Hester’s stalwart little lungs were gasping in air as eagerly as if it was going out of fashion now and colour was coming back into her pallid cheeks. Rowena went on rubbing her narrow ribcage as she leant Hester forward to help as best she could. She stared down at the stranger, feeling helpless in the face of his deeper hurts. Now Jack was gone and with the worst of her fears for Hester calming, she had time to feel the horror of what might have happened, if not for this supposedly idle gentleman. Had he sustained some terrible injury as he strove to save Hes, or maybe he’d been shot although he twisted to save her sister from a terrible fall at what seemed like exactly the right moment at the time?
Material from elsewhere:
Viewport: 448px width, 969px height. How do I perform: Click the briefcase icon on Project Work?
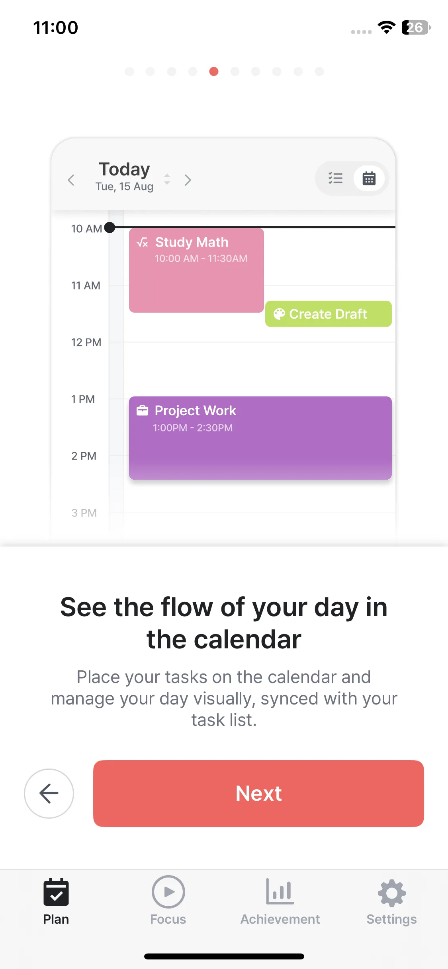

Considering the loud crack his head made when it hit the tree root, how could he not be badly hurt, Rowena? If he’d taken a bullet as well there would be blood, though, wouldn’t there? She examined every inch of him visible; his closely fitting coat of dark-blue superfine was only marred by grass seeds and the odd leaf that dared cling to it. His dark hair fell in rougher versions of the neatly arranged waves she’d seen gleam like polished ebony as the late summer sun shone through the plain side windows in church only last Sunday. There was no sticky trail of blood matting it to dullness when even this far into the woods light came in leaf-shaded speckles.
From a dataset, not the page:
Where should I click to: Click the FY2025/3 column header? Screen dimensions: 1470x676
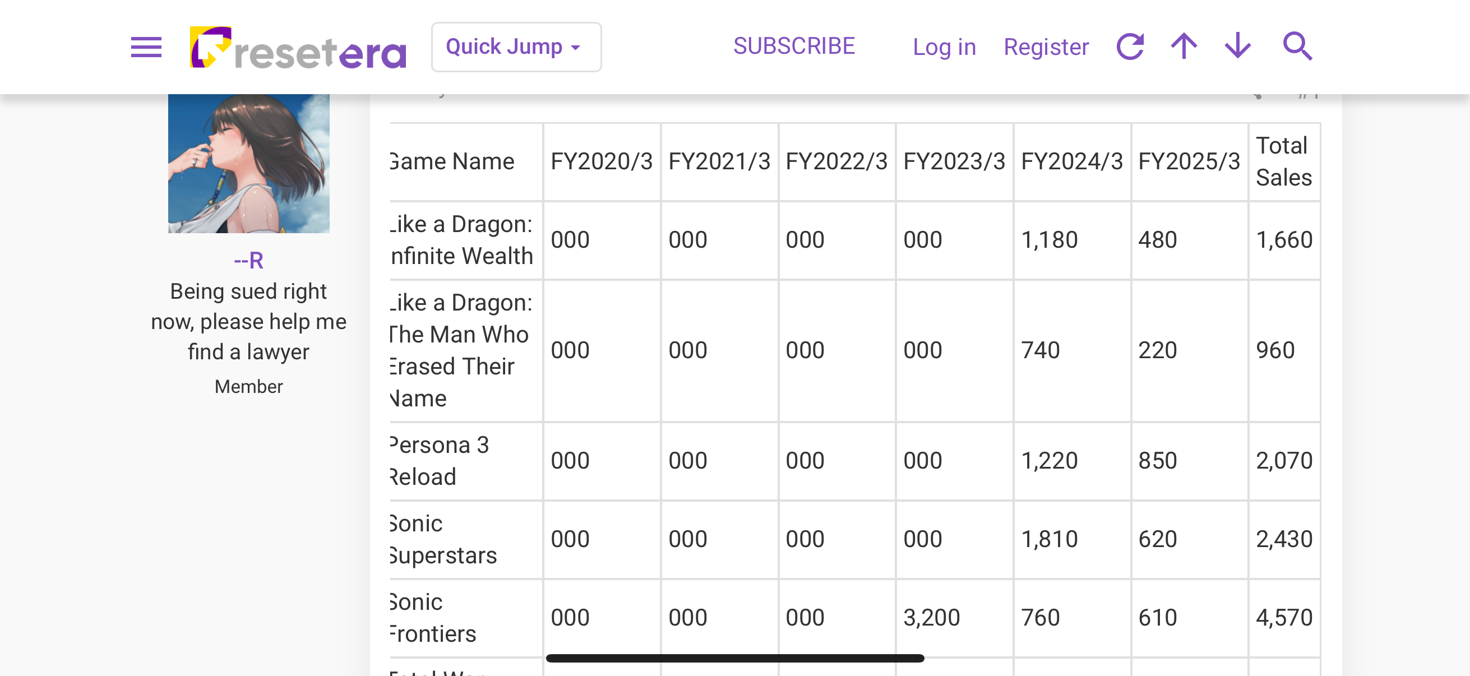1189,161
She made herself glance lower and concluded such pristine breeches would give away a wound all too easily and as for his highly polished boots, what was he doing wearing such expensive articles of fashion in Lord Laughraine’s woodland? No, he seemed unmarred by bullets and she knew too much about such wounds to be mistaken. He wasn’t flinching away from the ground pressing against one or moaning in agony. She doubted he’d do that if he was badly injured, though, for the sake of the child sitting so close she would feel as well as hear them. Some instinct she didn’t want to listen to said he’d put Hes’s welfare before his own. Under all the Mayfair gloss and aloofness this was truly a man. Trying to pretend otherwise every Sunday since she had come back to King’s Raigne and found Mr Winterley a welcome guest at the great house had been a waste of effort.
Never mind that; he must be horribly uncomfortable on that unyielding root. She dare not move him for fear of causing more harm. One of the better military surgeons once told her that well-meaning efforts to help an injured man often did as much damage as the wounds inflicted by the enemy. She wanted to remove her light shawl and cushion his poor head, but would that do more harm than good?
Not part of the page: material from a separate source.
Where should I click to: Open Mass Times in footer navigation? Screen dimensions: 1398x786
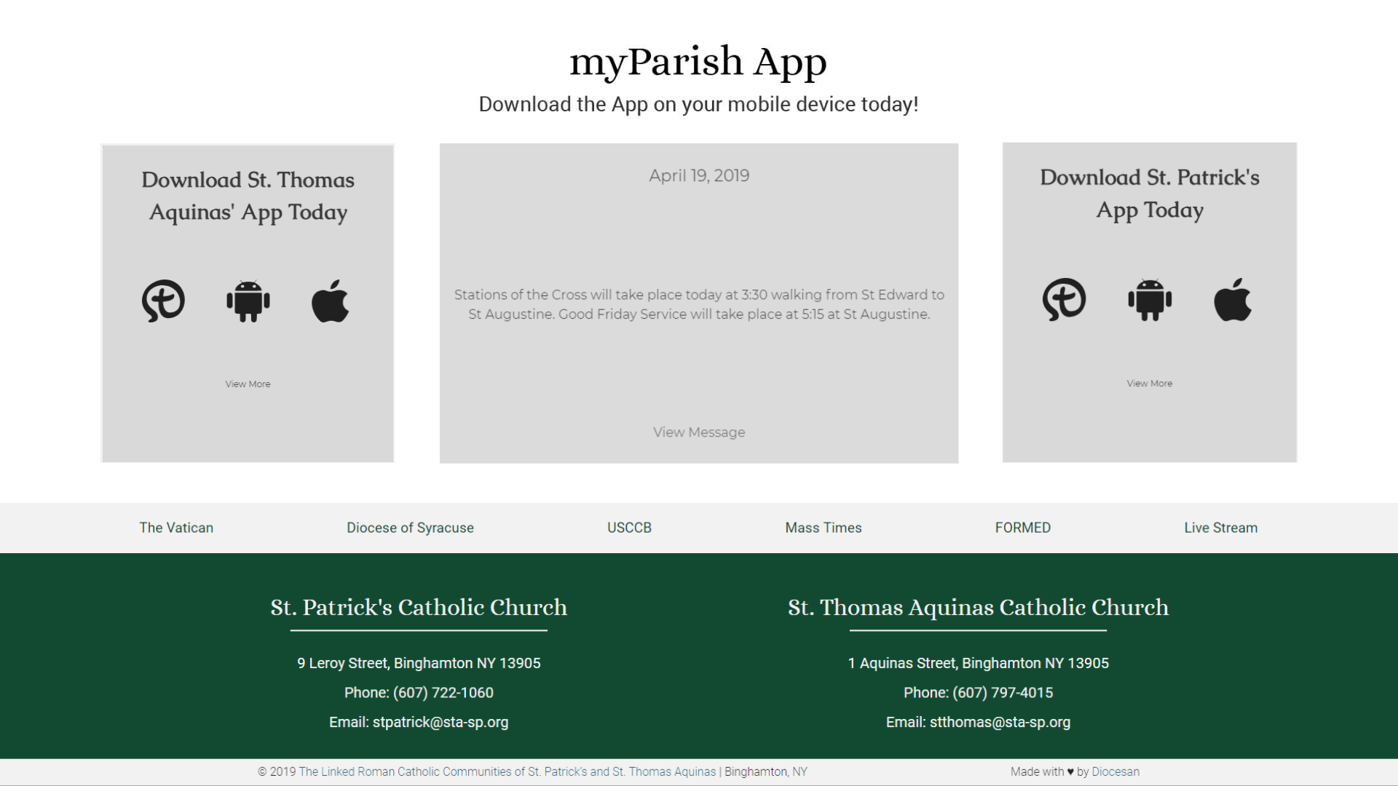(823, 528)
Since he didn’t appear to have been shot she could discount that as a reason for his continuing unawareness. Perhaps she had misheard in all the shock and confusion of Hes’s wild tumble anyway and there never was a second sharp crack ringing through the now-silent wood. He did take the full force of a surprisingly substantial little body hurtling towards him after all. She suspected Hes could have broken one or two of his ribs when she slammed into him almost as hard as a bullet might. The thought of a gun being fired in anger took her back to the terrifying noise of the battlefield and the long, terrible tension every wife endured when waiting to find out if she was a widow. She shuddered at the tragic end to that waiting for her and all the other wives and lovers facing the full stop put on a man’s life by war, then drew in a deep breath to banish old terrors from her mind and concentrate on new ones instead.